---- Selected extract

U.S. missiles struck three locations in the western Iranian city of Abadan on Monday, killing at least two people and wounding three others, Middle East Eye reported, citing Iranian officials. Abadan, in Khuzestan province, is home to one of Iran’s oldest and largest oil refineries and sits at the head of the Persian Gulf near the Iraqi border.

What We Know

Three sites in Abadan were hit by U.S. munitions on Monday, per Middle East Eye. Iranian officials put the toll at two killed and three wounded, with local emergency services responding at all three impact sites.

The Abadan strikes are part of a broader U.S. operation Monday that CENTCOM said hit “dozens” of Iranian targets, including air defense systems, coastal radar, and missile and naval capabilities, according to Middle East Monitor’s reporting on the Washington statement. Iranian state media had earlier reported one person killed and seven wounded at a military base in Isfahan in central Iran.

Iran responded overnight by targeting what it called “U.S. military sites” in Bahrain, Kuwait, and Oman, framing the operation as retaliation for the American bombardment.

What We Don’t Know

CENTCOM has not publicly confirmed Abadan as a Monday target or released a damage assessment for the strikes there. Whether any oil-refining infrastructure sustained damage — as opposed to adjacent military or dual-use sites in the city — has not been established. Independent verification of the Iranian casualty figures was not immediately available. The identity of those killed and wounded, and whether they were civilians or military personnel, has not been released. This story is developing.

Context

Abadan’s inclusion in the target set is a materially different escalation from prior U.S. strikes on Iranian air defense and coastal radar. The city hosts the Abadan Refinery — historically Iran’s largest — and any confirmed damage to petroleum infrastructure there would compound the market pressure already visible in crude prices. Brent jumped roughly 3 percent after the weekend escalation, and tanker traffic through Hormuz has already slowed.

Monday’s exchange is the third round of U.S.-Iran tit-for-tat strikes in a week and follows Saturday’s U.S. attacks on Iranian missile systems near the Strait of Hormuz and Iran’s multi-country missile-and-drone salvo against U.S. bases across six Gulf states.

What to Watch

  1. Whether CENTCOM confirms Abadan as a Monday target and specifies whether refinery infrastructure was in the target set.
  2. Iranian oil-export flows out of Khuzestan and Kharg Island in the next 48 hours, which will indicate whether Abadan’s refining capacity has been affected.
  3. Whether Brent crude opens materially higher at the Tuesday Asia session in response to strikes on Iran’s oil-city geography, as opposed to purely military targets.

This is a developing story. Updates will follow as additional sourcing confirms.

--------
---- Given data

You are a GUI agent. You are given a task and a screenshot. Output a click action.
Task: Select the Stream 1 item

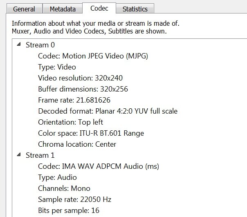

--------

## What the task asks
In the news report on the Abadan strikes, how much did Brent crude rise after the weekend escalation?

## The completed task
Roughly 3 percent.